È stata intitolata a Richard Schechner la biblioteca del Centro Interdipartimentale di Studi sulle Arti Performative dell’Università degli Studi di Messina, unitamente al primo corso italiano di dottorato in Performance Studies che adesso porta il suo nome. Richard Schechner, Professore in Performance Studies alla Tisch School of The Arts della New York University, è editor della rivista internazionale TDR, The Drama Review. Riportiamo l’intervista rilasciata in occasione delle giornate di studio in cui Schechner è stato coinvolto  il 15 e 16 maggio a Messina per un ciclo di seminari sulle arti performative.

 

In che modo elementi come verticalità e orizzontalità in un’opera teatrale che faccia uso di tecnologie possono confluire in un messaggio drammaturgico costruttivo e metafisico?

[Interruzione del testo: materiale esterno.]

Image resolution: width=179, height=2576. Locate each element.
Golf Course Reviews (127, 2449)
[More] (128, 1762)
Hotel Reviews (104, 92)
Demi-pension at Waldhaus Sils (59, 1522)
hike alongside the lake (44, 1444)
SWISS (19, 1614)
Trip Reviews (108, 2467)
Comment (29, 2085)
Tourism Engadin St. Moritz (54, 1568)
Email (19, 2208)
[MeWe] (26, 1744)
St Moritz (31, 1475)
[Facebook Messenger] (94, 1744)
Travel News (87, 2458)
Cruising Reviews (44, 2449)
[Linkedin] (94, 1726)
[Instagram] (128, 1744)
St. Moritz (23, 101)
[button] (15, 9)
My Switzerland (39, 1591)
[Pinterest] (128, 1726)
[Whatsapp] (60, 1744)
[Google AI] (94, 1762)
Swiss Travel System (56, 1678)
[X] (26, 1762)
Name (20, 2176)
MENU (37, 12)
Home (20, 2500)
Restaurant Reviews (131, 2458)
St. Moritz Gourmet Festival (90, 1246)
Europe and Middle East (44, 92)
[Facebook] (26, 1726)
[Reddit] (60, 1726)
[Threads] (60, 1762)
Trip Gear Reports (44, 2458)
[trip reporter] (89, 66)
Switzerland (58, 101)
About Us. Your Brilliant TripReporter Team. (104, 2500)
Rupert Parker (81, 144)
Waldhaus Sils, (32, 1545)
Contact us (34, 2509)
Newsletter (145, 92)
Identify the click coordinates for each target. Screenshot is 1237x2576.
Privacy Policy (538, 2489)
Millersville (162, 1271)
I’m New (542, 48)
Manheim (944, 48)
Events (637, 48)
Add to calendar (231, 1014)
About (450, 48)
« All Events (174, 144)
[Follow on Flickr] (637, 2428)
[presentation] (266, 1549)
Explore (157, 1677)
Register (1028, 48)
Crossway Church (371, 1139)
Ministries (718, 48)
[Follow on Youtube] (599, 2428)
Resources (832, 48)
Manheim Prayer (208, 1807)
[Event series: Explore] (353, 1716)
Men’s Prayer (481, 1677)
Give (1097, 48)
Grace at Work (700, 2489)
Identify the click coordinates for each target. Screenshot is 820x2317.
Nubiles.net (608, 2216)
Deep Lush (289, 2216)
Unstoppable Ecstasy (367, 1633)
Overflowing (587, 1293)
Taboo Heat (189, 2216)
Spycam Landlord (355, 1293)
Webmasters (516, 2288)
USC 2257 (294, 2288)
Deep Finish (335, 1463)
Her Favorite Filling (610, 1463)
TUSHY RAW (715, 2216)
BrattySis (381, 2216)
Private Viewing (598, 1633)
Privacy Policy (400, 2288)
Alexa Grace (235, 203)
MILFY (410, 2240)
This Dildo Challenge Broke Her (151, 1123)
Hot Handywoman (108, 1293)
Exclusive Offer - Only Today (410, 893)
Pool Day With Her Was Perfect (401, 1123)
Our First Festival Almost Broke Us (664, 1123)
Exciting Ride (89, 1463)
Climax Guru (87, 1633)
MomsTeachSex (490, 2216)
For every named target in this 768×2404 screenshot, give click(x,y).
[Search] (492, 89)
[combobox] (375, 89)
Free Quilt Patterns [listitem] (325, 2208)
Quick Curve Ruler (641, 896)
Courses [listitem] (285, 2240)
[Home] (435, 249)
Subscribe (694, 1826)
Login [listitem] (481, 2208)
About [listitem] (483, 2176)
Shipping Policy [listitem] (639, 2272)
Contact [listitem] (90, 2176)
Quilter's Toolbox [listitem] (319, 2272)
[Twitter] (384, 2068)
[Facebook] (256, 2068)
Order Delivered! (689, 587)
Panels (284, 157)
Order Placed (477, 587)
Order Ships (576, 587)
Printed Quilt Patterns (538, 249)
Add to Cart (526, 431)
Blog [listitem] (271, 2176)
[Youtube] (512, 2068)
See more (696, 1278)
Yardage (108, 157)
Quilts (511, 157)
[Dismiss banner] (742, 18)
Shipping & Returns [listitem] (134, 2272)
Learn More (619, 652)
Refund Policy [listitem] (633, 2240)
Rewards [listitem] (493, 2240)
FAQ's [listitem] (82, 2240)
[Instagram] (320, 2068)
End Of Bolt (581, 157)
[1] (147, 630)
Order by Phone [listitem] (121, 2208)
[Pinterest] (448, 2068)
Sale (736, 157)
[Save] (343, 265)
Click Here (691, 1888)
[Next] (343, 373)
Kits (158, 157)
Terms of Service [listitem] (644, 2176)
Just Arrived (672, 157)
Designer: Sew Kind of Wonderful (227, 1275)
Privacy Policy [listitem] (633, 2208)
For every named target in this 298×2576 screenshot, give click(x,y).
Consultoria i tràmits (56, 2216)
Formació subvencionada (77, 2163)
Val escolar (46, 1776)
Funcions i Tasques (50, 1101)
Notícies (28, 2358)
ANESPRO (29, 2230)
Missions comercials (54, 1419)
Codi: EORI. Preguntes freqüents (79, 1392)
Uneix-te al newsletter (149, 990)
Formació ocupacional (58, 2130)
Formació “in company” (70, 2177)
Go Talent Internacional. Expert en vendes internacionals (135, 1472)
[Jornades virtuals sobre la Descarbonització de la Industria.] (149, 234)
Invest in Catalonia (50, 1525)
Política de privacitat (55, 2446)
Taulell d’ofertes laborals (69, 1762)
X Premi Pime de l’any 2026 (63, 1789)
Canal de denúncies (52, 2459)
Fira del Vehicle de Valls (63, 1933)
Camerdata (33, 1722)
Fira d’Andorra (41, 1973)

“Nei miei lavori mi sono occupato di studiare l’elemento tecnologico e il modo in cui viene esibito nelle opere artistiche performative e come possa diventare un elemento certamente fondante e introiettato nel corpo dell’attore. Esistono vari esempi che illustrano il modo in cui la tecnologia all’interno di uno spettacolo possa conferire un arricchimento alla trama o al contrario possa invece distrarre l’attenzione dello spettatore su un elemento orizzontale, che si muova sull’asse di un’antropologia terrena. È però vero che la dimensione tecnologia quando viene incarnata nel personaggio assume i tratti e le caratteristiche della sua persona e quindi l’elemento verticale viene a essere assunto dalla dimensione umana e quindi metafisica, se lo prevede il testo, ma senza questo elemento esiste solo un confronto, seppure con il pubblico, che rimane ancora sempre soltanto in una estensione tra i corpi, con uno scambio sensoriale ma senza alcuna spiritualità o metafisica.”

Quale figura mitologica ovvero quale nuovo Dionysus, stavolta “in 2013”, potrà costituire un coraggioso elemento disturbante per un rinnovamento della società?

“Quando, in tempi molto diversi da quelli in cui viviamo oggi, nacque appunto Dionysus in 69, c’erano i presupposti per potere cambiare il mondo, ma con un’azione attiva e di contestazione. Si voleva provocare, con azioni anche violente. Oggi è impossibile pensare che si possa attuare un pensiero del genere, non è più tempo di distruzione, bisogna costruire. È necessario rifondare una nuova dimensione, con valori che uniscano, Dioniso è un disturbatore che crea contrasti, spezza legami sessuali, s’insinua nei legami d’amore, non è una figura mitologica che può rinnovare il nostro tempo. Io stesso sono cambiato e oggi non abbraccerei mai la poetica dionisiaca.”

Nei suoi lavori di studioso insiste spesso sulla necessità di riformare la società attraverso la salvezza delle Arti Performative, in che modo ciò potrebbe avvenire?

“Ogni azione politica ha bisogno di essere supportata da un’azione performativa. Pensiamo ad esempio alla pressione esercita su manifestazioni, dimostrazioni, petizioni, si tratta di forti eventi performativi, in cui continua ad avvenire l’applicazione di una legislazione per proteggere e garantire la libertà a tutti i livelli. È possibile che avvenga una crescita con la realizzazione di una performance in un edificio, per strada o in un centro commerciale. Una protesta, uno sciopero sono forme di teatro sociale. Studiare questi fenomeni è utile per lo studioso di performance. Credo la salvezza potrà esserci solo se avverrà una decrescita della popolazione, altrimenti sarà necessario popolare con artisti performativi un altro pianeta dell’universo.”